第1部のコントは九州朝日放送でお笑い芸人「Wエンジン」えとう窓口(51)と共演で放映中の旅番組「前川清の笑顔まんてんタビ好き」をモチーフに、長男の歌手で俳優の紘毅(39)と次女で歌手の侑那(33)を加えた4人で「爆笑コント!タビ嫌イ」を上演。「このテレビ番組は九州ではおなじみなんですけど、関西のお客さまはご存じないですからね。知らなくても楽しめるようにアレンジしてご覧頂きます」と準備に余念がない。
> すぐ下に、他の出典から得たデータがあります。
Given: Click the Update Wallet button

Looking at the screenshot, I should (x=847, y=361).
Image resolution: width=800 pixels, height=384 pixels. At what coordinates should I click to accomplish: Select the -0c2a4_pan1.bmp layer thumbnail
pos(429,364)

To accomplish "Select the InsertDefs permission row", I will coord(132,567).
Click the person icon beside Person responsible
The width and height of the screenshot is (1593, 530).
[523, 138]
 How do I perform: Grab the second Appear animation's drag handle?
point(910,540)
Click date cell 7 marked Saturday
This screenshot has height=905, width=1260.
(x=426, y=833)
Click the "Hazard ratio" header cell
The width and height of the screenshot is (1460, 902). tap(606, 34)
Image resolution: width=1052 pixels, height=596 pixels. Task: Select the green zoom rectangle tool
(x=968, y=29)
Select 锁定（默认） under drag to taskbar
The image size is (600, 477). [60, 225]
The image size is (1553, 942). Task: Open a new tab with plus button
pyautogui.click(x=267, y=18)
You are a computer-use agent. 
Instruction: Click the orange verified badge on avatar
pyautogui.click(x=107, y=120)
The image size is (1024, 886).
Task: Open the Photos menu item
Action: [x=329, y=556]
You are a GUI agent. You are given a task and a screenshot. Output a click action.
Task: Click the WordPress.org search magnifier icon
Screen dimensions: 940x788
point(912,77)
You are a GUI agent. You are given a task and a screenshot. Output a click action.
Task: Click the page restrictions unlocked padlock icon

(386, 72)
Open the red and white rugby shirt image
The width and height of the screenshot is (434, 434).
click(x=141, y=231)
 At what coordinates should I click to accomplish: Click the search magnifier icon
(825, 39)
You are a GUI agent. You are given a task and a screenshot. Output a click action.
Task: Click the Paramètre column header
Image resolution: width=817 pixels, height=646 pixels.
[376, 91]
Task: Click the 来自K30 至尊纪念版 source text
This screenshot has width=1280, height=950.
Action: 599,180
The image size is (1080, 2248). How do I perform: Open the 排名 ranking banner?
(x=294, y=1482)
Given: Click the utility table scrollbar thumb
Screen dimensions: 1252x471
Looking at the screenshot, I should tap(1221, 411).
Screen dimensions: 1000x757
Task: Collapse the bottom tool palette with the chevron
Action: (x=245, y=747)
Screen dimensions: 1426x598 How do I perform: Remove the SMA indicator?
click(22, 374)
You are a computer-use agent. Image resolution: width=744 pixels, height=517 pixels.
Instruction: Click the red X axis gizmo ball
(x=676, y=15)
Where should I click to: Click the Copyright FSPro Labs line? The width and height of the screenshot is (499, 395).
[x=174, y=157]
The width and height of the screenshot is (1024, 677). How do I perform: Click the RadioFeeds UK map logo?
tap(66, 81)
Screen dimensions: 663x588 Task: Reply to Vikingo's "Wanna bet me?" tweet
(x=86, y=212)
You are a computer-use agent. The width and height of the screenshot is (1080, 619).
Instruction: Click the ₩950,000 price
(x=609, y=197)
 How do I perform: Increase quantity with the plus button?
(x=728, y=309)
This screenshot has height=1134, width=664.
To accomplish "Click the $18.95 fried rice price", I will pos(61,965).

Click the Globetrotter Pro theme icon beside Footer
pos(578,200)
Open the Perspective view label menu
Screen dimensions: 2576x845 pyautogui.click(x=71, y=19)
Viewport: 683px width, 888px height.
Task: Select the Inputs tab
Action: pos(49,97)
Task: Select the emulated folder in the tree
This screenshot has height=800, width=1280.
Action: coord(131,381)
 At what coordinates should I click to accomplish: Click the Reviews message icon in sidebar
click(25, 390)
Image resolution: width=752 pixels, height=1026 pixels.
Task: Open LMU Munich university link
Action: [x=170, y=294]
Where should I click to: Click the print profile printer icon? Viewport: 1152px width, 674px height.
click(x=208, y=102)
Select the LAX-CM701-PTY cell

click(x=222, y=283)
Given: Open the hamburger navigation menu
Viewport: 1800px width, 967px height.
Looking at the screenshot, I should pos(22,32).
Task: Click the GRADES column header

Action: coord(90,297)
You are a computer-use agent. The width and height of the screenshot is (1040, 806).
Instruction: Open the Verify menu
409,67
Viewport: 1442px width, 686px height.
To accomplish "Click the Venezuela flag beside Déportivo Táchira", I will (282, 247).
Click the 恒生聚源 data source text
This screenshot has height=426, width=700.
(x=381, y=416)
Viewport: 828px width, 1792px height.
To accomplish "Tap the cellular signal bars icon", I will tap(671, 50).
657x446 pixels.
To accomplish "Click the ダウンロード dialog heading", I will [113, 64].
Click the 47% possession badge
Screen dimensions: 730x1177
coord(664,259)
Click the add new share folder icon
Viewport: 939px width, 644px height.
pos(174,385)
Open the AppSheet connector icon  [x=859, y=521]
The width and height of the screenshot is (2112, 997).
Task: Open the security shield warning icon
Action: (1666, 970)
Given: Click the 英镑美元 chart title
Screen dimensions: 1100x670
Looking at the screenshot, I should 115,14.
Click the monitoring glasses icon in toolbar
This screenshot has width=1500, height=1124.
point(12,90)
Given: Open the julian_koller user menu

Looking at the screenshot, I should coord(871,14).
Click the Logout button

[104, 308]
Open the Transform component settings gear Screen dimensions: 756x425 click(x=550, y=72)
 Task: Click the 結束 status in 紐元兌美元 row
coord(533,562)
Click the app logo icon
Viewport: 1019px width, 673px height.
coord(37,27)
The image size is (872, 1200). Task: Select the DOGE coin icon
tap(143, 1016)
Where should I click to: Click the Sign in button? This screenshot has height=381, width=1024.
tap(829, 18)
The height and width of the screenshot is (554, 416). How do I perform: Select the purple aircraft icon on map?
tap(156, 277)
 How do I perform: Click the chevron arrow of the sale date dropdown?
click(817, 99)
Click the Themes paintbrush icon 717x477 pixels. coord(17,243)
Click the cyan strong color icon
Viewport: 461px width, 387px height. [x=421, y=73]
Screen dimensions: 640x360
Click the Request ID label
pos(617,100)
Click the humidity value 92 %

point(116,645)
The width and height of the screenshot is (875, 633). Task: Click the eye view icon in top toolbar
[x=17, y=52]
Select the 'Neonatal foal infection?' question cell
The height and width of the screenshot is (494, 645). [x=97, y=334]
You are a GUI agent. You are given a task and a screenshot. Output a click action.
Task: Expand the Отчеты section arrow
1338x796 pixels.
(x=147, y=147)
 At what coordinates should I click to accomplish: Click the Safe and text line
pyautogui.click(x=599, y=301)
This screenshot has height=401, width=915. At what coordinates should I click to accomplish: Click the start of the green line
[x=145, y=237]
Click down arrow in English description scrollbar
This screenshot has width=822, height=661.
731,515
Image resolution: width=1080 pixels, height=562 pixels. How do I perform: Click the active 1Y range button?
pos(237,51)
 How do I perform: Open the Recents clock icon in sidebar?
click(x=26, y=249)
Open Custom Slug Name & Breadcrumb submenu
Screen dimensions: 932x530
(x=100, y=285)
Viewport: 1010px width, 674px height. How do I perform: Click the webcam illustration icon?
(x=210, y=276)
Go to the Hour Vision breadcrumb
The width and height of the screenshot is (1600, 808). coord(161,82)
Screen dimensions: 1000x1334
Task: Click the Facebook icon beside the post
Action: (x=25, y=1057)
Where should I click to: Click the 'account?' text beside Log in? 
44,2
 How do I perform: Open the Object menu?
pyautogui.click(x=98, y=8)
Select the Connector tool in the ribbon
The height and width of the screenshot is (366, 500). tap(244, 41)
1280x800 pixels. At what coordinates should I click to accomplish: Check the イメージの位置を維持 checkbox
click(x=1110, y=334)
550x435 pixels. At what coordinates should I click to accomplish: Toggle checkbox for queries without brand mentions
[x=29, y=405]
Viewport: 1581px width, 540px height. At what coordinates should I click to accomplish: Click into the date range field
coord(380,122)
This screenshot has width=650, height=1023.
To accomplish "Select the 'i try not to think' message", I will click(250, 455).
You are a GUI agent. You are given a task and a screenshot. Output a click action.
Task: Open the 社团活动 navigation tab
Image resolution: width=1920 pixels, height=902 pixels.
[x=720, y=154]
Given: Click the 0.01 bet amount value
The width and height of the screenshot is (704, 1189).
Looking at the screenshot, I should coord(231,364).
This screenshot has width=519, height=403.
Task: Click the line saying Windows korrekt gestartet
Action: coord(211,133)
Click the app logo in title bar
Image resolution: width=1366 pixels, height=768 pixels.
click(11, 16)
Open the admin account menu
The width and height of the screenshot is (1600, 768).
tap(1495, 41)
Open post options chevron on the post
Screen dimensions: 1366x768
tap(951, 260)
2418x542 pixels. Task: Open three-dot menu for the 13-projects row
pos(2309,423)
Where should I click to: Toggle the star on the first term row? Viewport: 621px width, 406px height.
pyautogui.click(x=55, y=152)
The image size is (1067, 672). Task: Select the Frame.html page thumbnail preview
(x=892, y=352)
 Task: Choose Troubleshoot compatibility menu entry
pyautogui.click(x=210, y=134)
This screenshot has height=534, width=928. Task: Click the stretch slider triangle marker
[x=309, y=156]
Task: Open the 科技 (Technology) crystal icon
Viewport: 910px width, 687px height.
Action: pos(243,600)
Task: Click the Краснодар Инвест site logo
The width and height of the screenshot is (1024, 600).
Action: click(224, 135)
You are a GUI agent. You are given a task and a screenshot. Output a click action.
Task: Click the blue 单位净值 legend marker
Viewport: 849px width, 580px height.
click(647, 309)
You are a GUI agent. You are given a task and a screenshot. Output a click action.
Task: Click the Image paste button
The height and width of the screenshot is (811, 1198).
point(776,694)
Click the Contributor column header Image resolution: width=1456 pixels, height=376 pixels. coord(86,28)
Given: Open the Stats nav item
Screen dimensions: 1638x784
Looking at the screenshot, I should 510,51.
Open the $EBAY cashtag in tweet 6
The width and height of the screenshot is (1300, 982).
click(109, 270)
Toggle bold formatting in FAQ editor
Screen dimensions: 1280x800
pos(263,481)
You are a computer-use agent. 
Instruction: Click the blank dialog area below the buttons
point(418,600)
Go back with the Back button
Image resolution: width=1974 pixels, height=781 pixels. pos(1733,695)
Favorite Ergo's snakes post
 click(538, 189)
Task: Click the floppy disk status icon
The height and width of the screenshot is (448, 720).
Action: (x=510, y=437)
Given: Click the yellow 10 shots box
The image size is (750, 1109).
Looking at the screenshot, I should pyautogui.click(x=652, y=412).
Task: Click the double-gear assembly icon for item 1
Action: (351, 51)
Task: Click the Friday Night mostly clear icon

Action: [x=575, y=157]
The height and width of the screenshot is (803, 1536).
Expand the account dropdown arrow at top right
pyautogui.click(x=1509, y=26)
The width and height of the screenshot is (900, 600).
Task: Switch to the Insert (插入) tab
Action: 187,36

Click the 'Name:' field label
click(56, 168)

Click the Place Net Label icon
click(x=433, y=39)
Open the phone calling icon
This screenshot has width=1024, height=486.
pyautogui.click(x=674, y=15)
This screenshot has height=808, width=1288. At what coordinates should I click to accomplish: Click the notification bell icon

萩本欽一やドリフターズにも認められた独特のおっとりしたおとぼけトーク芸には定評がある。「このコントは博多座で2回やったらすごくウケたんです。昔の歌手は歌うだけで余りおしゃべりはしなかった。今はトークを楽しみにして劇場に来られるファンが多い。僕も段々と直立不動からおしゃべりするようになりました」と振り返る。

二幕は歌。昨秋に新曲「風潮」が出た。歌手として55周年ソロ歌唱54作目となる。シンガー・ソングライター永井龍雲が前川のために書き下ろした。何かと生きづらい世の中で生きた証しを求め前を向く内容で中高年の共感を呼ぶ曲調。「ネット時代になってなかなかCDが売れない。若い頃の声はもう出ないかも知れないが、その分〝味が出た〟と言って頂け、こうして新曲を出して下さる。かつてのヒット曲を聴きたい方にはもちろんですが、新曲の中身もしっかり説明しお届けしたい」と張り切る。

大阪の新歌舞伎座の舞台は一流歌手の証明でもあり思い出多い。「大阪は僕の両親が晩年移り住んだ地で、よく訪れました。新歌舞伎座の舞台は何度立っても素晴らしくお客さまも温かくてやさしい。一緒に写真を撮ったりフレンドリーな展開が楽しみ」と話し、「気楽に笑顔でご覧頂ける内容にしたい」と最後の詰めに余念がない。